Contrairement à ce que pourrait laisser supposer son patronyme, Anubis ne nous vient pas d'Egypte, mais du continent australien. "A Tower Of Silence" est le second opus du groupe dont le premier, "250303", paru il y a deux ans avait été grandement apprécié par la rédaction de MW.
Comme pour rassurer ses admirateurs, le groupe abat d'entrée de jeu ses cartes avec un premier épic de dix-sept minutes. Passée une courte introduction majestueuse, 'The Passing Bell' alterne riff de guitares agressives, chant haché, percussions et basse soutenues, et nappes de claviers dans un pur style néo-prog rappelant les premiers albums d'Overhead pour la mélodie et Sylvan pour le chant. Cependant, malgré ces belles références, le choix de ce titre pour ouvrir l'album semble quelque peu inopportun. En effet, si le morceau dégage une belle énergie, il devient assez vite répétitif et artificiel, le groupe semblant reproduire mécaniquement et sans passion des recettes toutes faites sur les deux premiers tiers du morceau. Fort heureusement, cette impression mitigée s'estompe sur le troisième tiers, les six dernières minutes nous gratifiant de quelques notes de piano entêtantes enveloppées par un superbe solo de guitare gilmourien.
A compter de ce moment, l'album n'ira qu'en se bonifiant. Dans la plus belle tradition du rock progressif, Anubis ne se contente pas de jouer des titres longs : il enchaine les quatre premiers morceaux par de discrètes transitions, dans un style musical homogène mais suffisamment diversifié pour éviter toute lourdeur. Puis, après deux titres plus courts et solitaires, le groupe termine en beauté l'album par deux mini-épics de plus de onze minutes chacun, alternant temps forts et temps calmes avec maestria. C'est à la fois soutenu et doux, fourni sans être touffu. La sensation de superficialité ou d'artifice du début a disparu, l'auditeur devient captif : les techniques d'accroche sont toujours les mêmes (une guitare qui se déchire, des arpèges ténus au piano, une batterie bien en relief) mais leur mixage se fait dans une transparence qui permet d'adhérer sans arrière-pensée à cette musique.

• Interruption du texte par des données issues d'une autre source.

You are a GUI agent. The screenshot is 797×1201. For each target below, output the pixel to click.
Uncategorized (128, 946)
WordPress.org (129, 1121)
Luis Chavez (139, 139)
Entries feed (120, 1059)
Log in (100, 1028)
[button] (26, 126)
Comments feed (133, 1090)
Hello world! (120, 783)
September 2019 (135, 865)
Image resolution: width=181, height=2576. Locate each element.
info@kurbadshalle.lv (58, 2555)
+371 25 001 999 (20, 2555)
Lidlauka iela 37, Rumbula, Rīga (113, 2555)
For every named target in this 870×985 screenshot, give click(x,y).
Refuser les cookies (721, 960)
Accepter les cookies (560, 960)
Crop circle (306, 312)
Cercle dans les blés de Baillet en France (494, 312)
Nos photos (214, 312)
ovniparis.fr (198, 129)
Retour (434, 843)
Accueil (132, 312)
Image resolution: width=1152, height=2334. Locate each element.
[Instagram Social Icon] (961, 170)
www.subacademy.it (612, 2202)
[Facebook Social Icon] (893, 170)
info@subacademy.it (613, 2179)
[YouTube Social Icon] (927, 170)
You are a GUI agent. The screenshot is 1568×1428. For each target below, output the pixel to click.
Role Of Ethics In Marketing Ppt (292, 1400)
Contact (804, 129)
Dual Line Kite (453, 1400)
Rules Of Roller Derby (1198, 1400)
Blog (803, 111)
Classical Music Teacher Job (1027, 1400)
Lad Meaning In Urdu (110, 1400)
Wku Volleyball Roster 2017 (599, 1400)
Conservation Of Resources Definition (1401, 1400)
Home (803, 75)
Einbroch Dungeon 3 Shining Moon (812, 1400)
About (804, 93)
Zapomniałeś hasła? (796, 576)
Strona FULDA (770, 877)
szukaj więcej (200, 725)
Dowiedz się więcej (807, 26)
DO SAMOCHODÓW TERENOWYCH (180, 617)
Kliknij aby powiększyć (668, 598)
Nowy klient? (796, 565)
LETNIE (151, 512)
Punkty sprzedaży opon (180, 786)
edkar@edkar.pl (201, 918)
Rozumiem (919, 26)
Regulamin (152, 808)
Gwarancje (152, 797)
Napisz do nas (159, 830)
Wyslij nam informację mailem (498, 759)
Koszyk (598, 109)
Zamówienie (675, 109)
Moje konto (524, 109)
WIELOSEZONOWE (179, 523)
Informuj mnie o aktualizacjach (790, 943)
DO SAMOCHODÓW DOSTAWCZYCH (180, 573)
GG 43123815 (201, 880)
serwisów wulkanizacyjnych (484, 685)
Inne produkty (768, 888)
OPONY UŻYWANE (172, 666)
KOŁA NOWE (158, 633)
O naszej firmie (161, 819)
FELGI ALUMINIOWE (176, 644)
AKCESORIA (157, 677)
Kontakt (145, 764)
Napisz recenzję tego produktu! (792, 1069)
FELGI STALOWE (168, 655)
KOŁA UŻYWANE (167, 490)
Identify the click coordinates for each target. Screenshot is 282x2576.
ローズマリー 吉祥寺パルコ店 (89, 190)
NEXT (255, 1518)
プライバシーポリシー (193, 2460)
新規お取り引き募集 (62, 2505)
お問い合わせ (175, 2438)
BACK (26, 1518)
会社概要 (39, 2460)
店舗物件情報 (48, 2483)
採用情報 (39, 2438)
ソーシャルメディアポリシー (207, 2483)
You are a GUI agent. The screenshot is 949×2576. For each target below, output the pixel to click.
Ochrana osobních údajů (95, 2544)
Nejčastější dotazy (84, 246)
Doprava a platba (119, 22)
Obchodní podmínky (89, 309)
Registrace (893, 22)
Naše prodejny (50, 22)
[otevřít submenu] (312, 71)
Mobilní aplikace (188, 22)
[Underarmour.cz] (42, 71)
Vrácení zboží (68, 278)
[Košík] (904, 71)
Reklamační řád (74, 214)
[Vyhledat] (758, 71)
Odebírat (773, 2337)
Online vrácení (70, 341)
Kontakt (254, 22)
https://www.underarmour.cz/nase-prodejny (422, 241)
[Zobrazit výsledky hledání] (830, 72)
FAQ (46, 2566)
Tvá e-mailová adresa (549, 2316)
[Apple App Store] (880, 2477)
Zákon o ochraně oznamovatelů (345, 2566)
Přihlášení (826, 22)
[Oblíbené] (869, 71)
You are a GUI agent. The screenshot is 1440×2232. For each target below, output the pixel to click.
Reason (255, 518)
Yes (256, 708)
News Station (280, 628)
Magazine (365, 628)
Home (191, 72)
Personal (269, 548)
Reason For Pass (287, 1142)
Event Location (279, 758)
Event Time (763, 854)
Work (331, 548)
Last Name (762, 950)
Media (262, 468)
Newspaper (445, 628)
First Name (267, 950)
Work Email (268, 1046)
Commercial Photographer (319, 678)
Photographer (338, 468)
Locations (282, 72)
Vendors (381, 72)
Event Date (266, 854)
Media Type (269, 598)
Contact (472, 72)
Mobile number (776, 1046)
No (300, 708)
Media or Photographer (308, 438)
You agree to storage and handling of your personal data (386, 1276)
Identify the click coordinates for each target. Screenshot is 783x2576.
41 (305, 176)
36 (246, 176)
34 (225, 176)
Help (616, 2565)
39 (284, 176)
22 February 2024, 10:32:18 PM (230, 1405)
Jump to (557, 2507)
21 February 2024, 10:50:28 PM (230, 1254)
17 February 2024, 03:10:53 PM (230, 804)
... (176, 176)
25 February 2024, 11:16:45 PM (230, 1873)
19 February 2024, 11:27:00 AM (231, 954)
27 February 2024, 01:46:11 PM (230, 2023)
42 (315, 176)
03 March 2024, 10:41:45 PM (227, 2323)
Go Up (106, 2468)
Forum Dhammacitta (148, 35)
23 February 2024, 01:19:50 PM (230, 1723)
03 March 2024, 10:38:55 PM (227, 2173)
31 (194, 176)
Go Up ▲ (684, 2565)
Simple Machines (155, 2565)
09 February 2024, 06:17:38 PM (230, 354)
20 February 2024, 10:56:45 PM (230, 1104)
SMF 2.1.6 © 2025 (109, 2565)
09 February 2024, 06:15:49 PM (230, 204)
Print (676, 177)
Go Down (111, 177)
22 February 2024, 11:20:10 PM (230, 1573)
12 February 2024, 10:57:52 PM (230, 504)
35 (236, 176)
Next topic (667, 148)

Bien sûr, à l'écoute, certaines références s'imposent : outre Overhead et Sylvan déjà cités, on retrouve disséminé du IQ, du Pendragon (le court 'Weeping Willow' pourrait sortir de 'The Window Of Life') et du Pink Floyd, non seulement par les saillies de la guitare, mais par les nappes spatiales de claviers rappelant un certain Richard Wright, et même le saxophone de 'The Holy Innocent' qui semble issu de "The Dark Side Of The Moon". Mais l'ensemble est ingénieusement mélangé pour éviter de crier au plagiat. De plus, Anubis a un sens incontestable de la mélodie, à la fois suffisamment simple pour flatter l'oreille dès la première écoute et suffisamment raffinée pour tenir la distance après plusieurs passages. Enfin les multiples chanteurs qui entremêlent leurs voix (les six membres du groupe chantent) réussissent à nous envouter dans ce kaléidoscope qui tantôt résonne du timbre de Peter Nicholls, pour s'effacer devant un Marco Glühmann ou un Nick Barrett, chacun pouvant finalement y trouver son compte.
Album conceptuel narrant la vie et la mort d'une petite fille de onze ans dans l'Angleterre du XIXème siècle, 'A Tower Of Silence' ne peut certainement pas prétendre être innovant. Mais la qualité d'écriture et d'interprétation de cet album permet de passer un excellent moment, et c'est bien là l'essentiel.